» Input material

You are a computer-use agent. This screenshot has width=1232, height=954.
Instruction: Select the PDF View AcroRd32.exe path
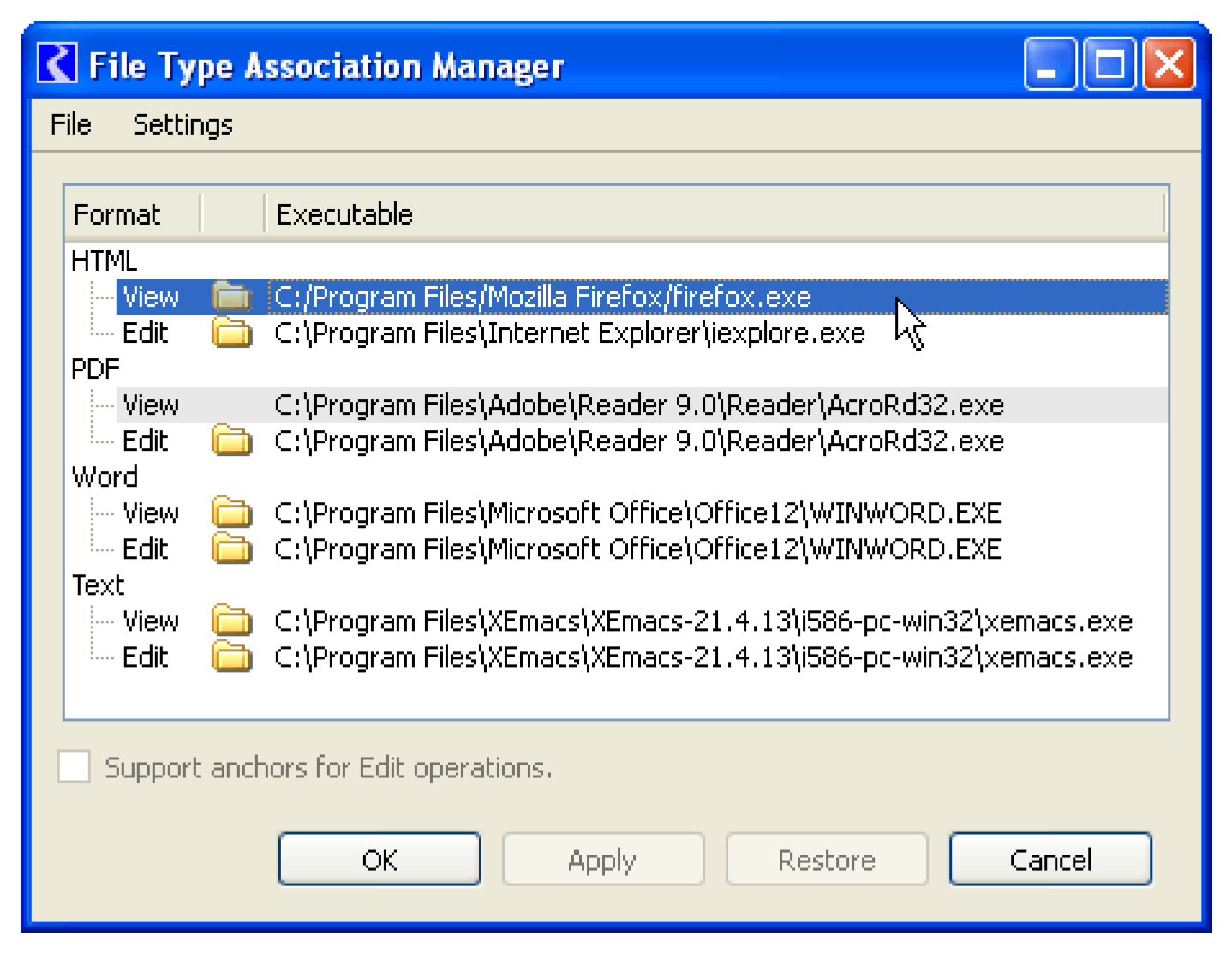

---

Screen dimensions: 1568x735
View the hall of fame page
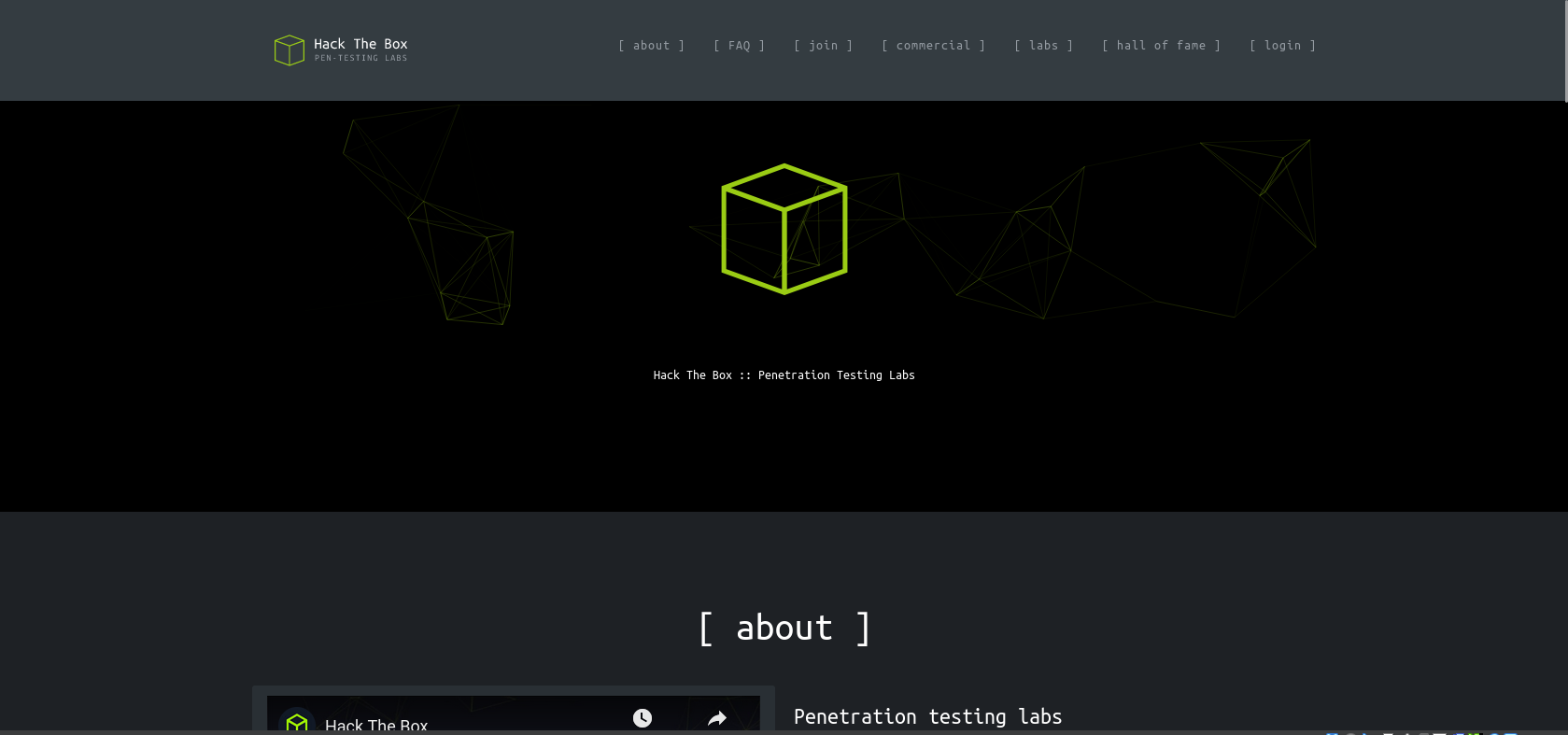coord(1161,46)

--

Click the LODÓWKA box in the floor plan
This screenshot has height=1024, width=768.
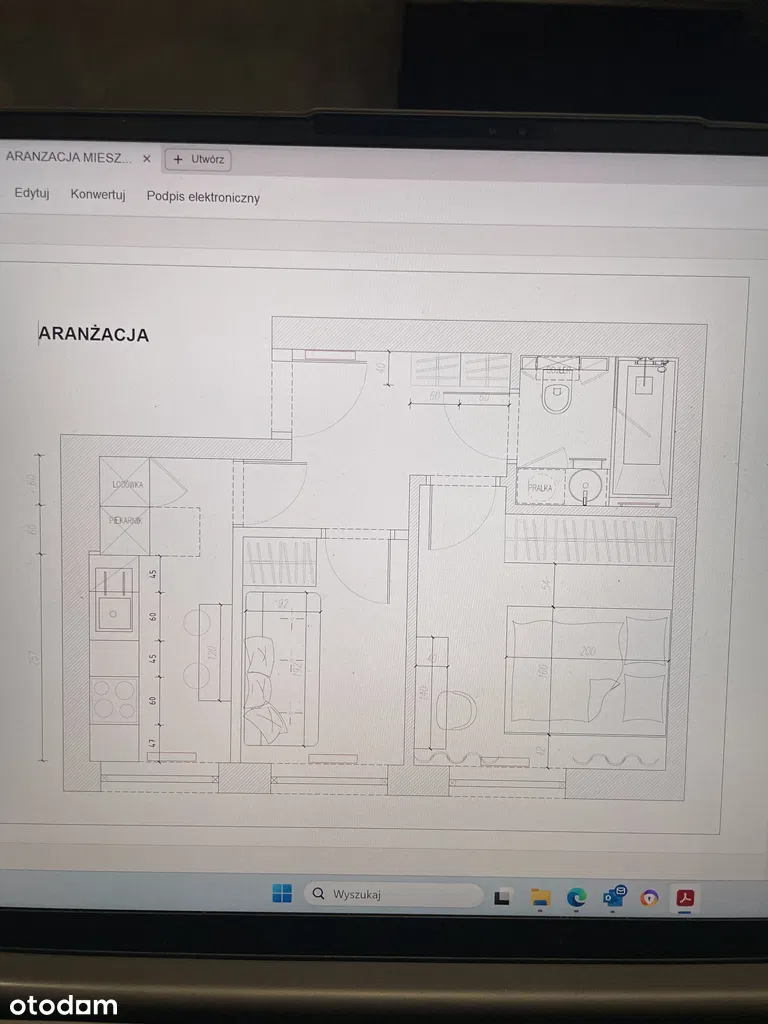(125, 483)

» Work required
An exact copy of the lines above, from the one containing "You are a computer-use" through the one containing "Instruction: Select the", is the whole of the answer.

» Solution for this task
You are a computer-use agent. This screenshot has width=1232, height=954.
Instruction: Select the PDF View AcroRd32.exe path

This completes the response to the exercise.